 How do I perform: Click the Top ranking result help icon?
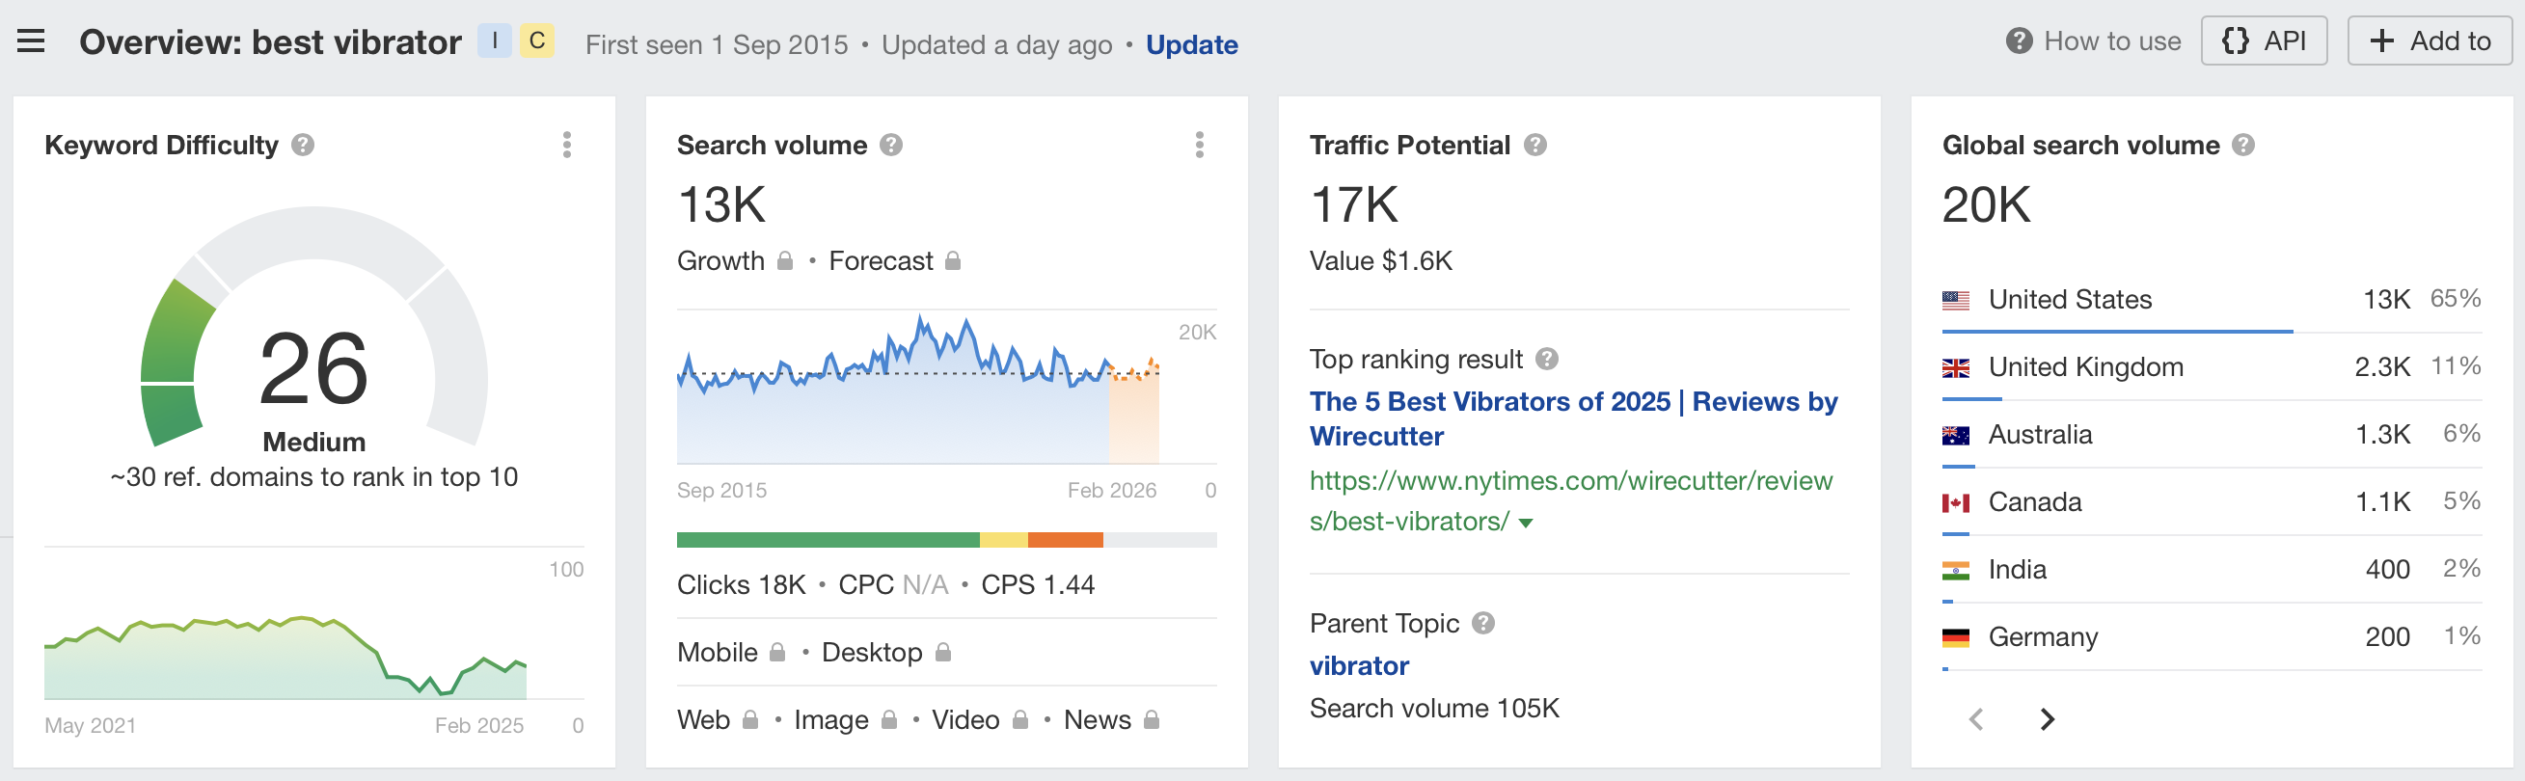point(1547,359)
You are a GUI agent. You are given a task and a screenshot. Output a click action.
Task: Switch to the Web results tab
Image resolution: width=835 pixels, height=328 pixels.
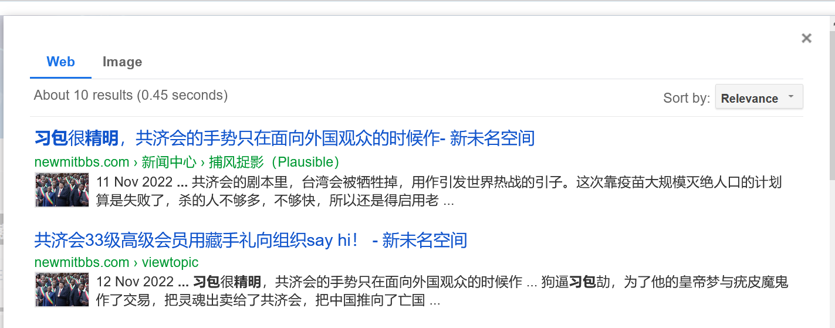pyautogui.click(x=61, y=62)
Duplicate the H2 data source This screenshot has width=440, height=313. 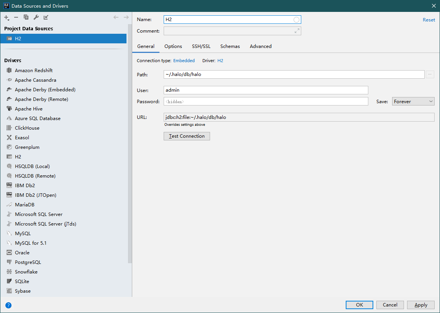tap(26, 17)
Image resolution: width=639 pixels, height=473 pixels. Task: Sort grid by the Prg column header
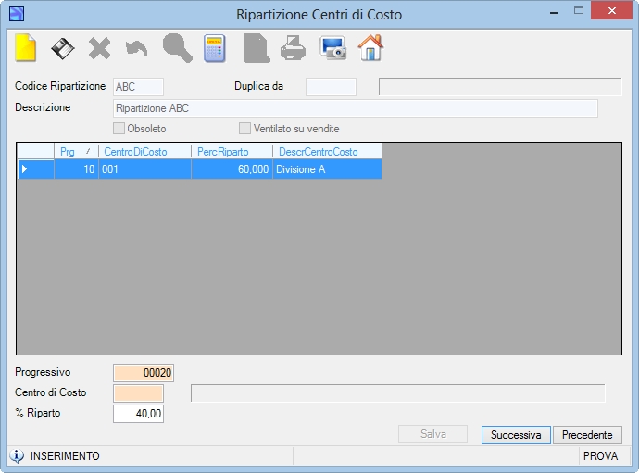pos(76,152)
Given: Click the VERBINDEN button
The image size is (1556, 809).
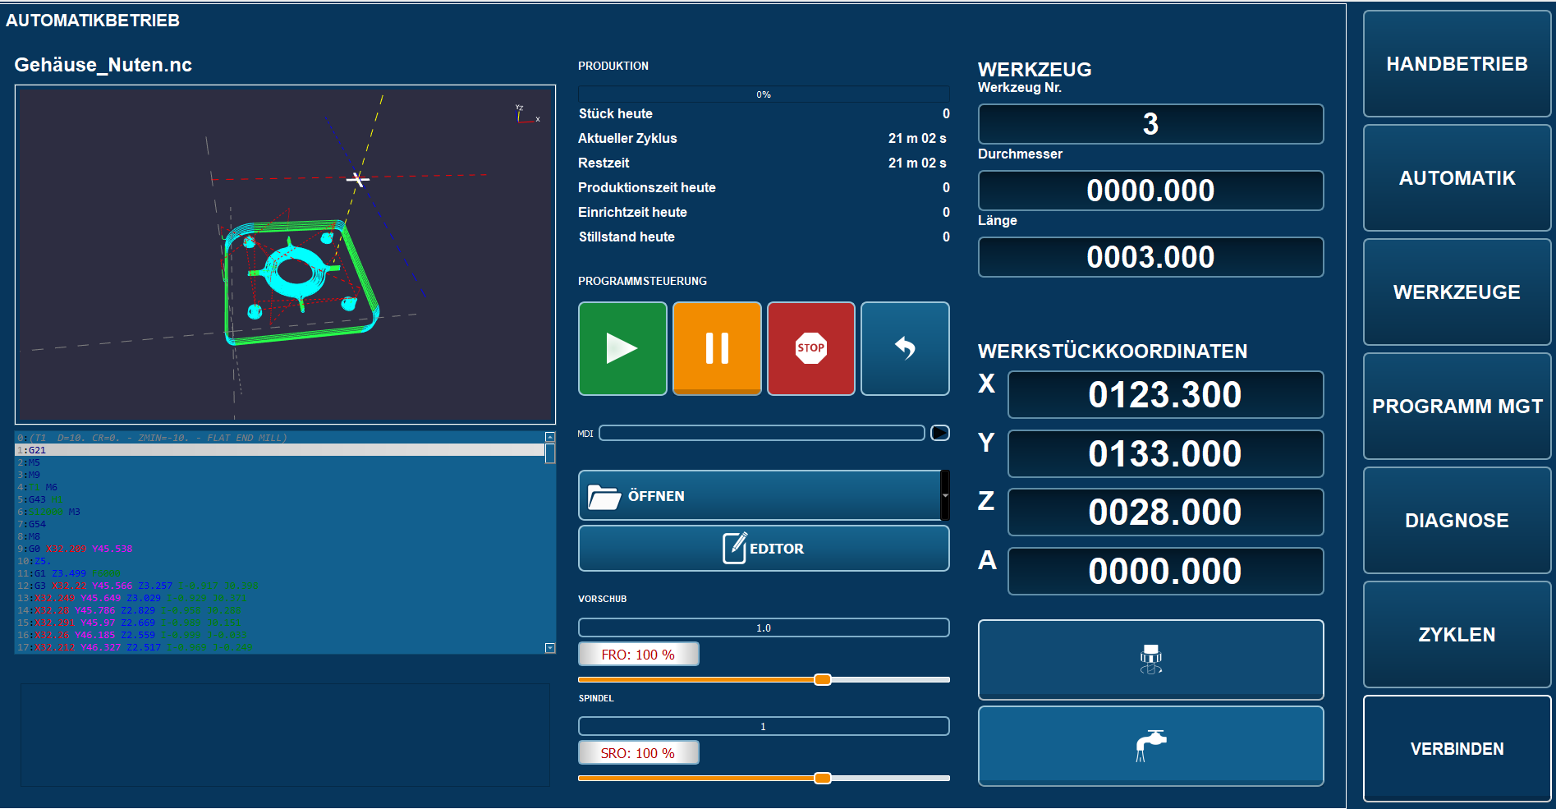Looking at the screenshot, I should click(1457, 749).
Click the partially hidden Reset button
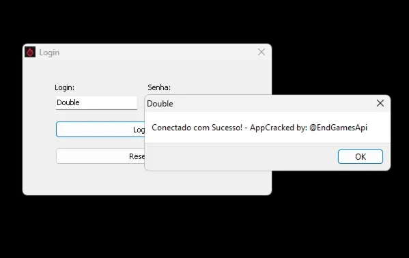The height and width of the screenshot is (258, 409). point(100,156)
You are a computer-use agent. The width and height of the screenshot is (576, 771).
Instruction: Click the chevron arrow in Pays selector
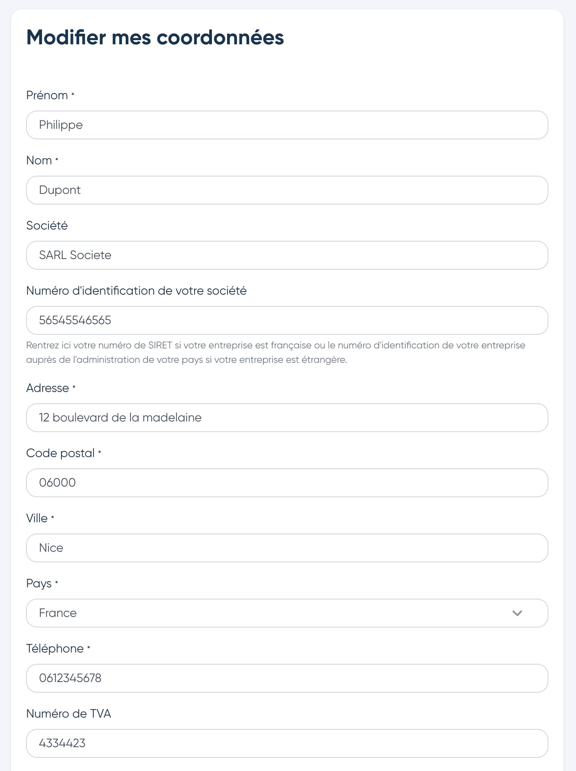(x=517, y=613)
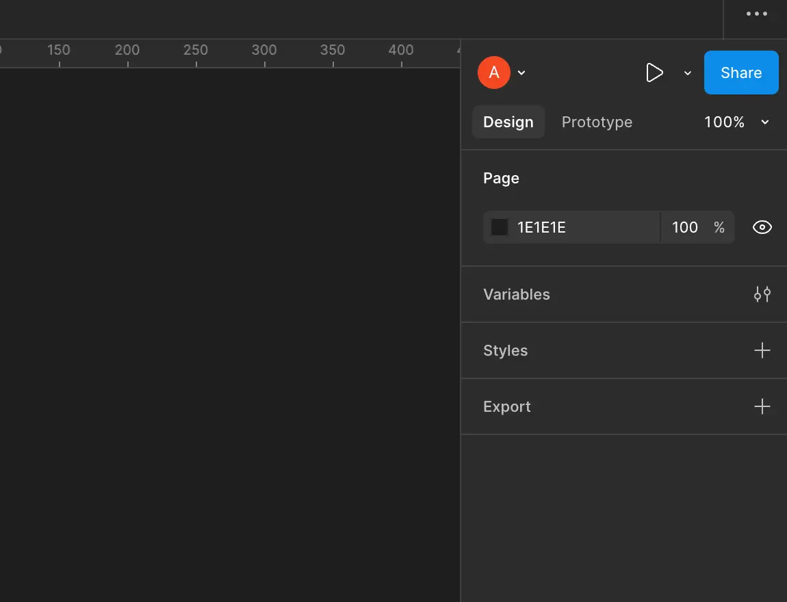
Task: Open the page background color swatch
Action: pos(500,227)
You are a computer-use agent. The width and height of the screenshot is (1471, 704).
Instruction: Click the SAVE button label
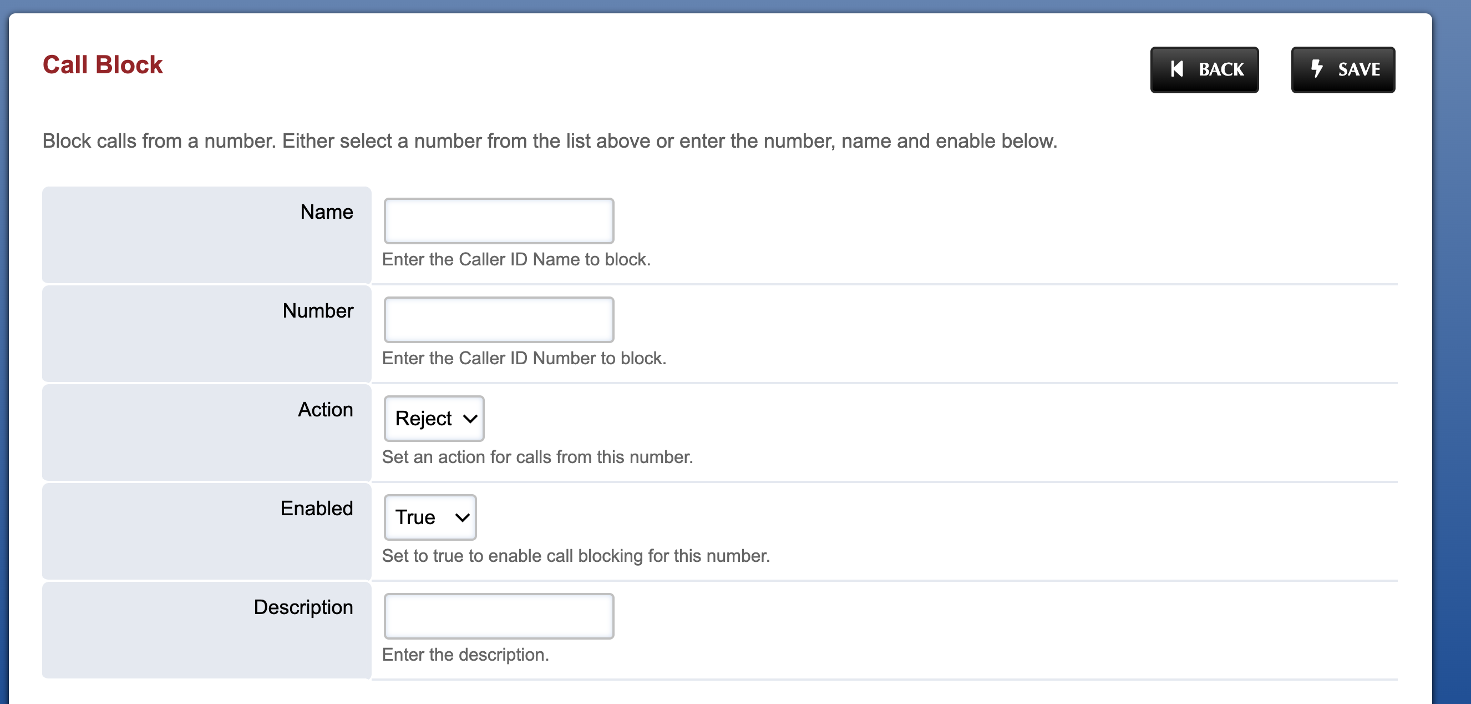pos(1359,70)
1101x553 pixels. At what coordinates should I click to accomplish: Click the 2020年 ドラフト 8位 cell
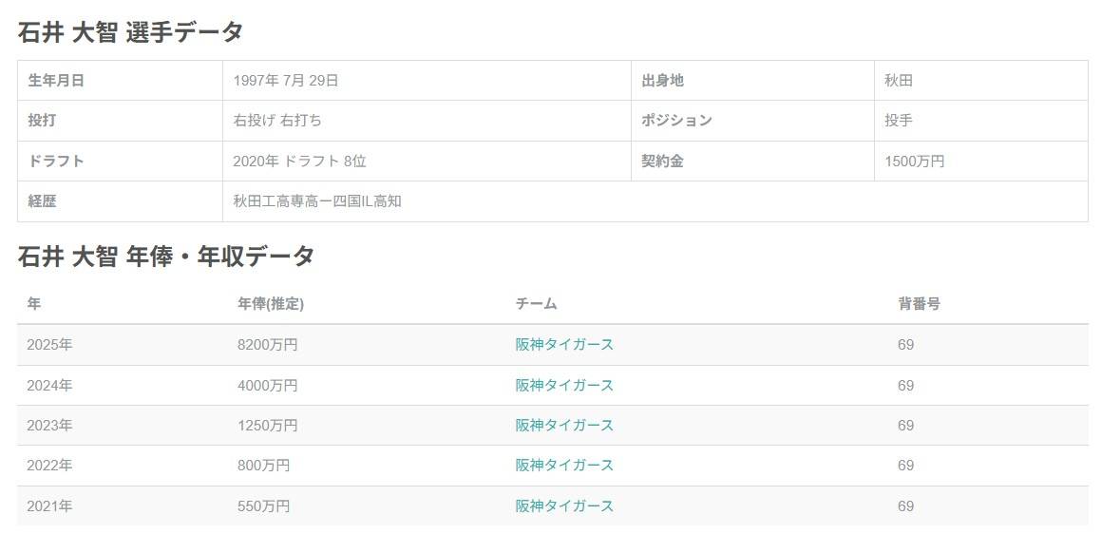[299, 162]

## Problem
Reproduce the listing starting at the line that contains "is (1471, 704)." and ending at the end of the listing, switching "SAVE" to "SUBMIT" and changing nothing else. Leave the pictures out of your answer.

## Result for this task
You are a computer-use agent. The width and height of the screenshot is (1471, 704).
Instruction: Click the SUBMIT button label
pos(1359,70)
1101x553 pixels. At what coordinates should I click to accomplish: Click the 2020年 ドラフト 8位 cell
[299, 162]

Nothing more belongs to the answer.